Norton, Donna E.; Hubert, Patty
This study examined differences in oral reading strategies of 60 first-grade students attending school in two comparable Texas districts. One district provided beginning reading instruction through an eclectic basal approach; the second taught reading using a phonic emphasis approach. The Reading Miscue Inventory was used to analyze oral reading performance. Among the findings were that instructional programs emphasizing eclectic reading resulted in more miscues that were syntactically acceptable, that were semantically acceptable, that caused no change of meaning, and that were self-corrected, while programs emphasizing phonics produced more miscues that had high graphic or phonic proximity and that were nonwords.
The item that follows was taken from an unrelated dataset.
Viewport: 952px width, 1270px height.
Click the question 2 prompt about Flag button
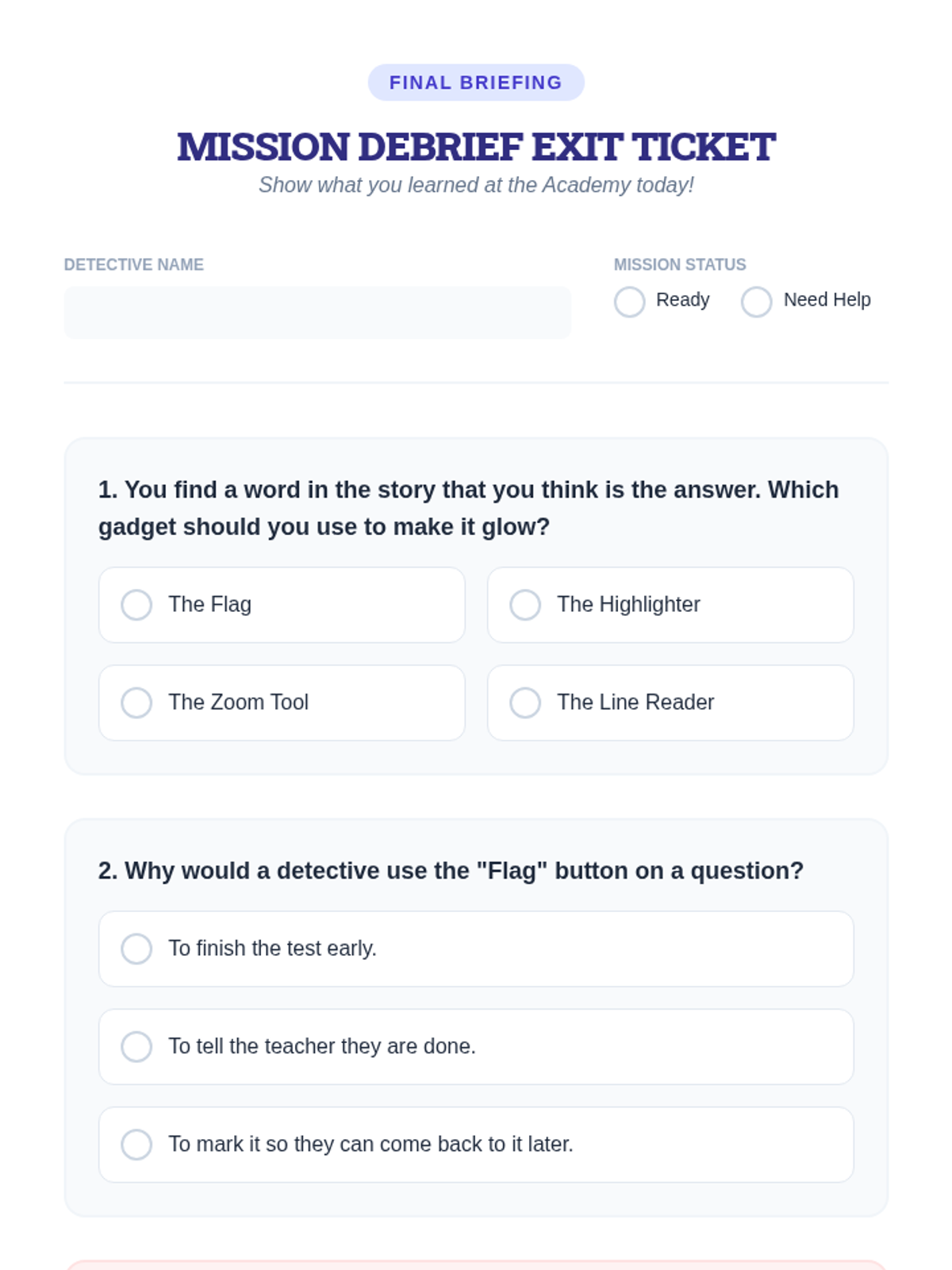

Phonics programs also produced students with higher word-recognition grade scores than comprehension grade scores and with higher instructional word-recognition levels; programs emphasizing an eclectic approach produced significantly higher instructional comprehension grade levels and students with higher comprehension grade scores than word-recognition grade scores. Teacher applications of miscue profiles are also discussed. (AA)
Publication Type: Reports - Research
Education Level: N/A
Authoring Institution: Texas A and M Univ., College Station. Coll. of Education.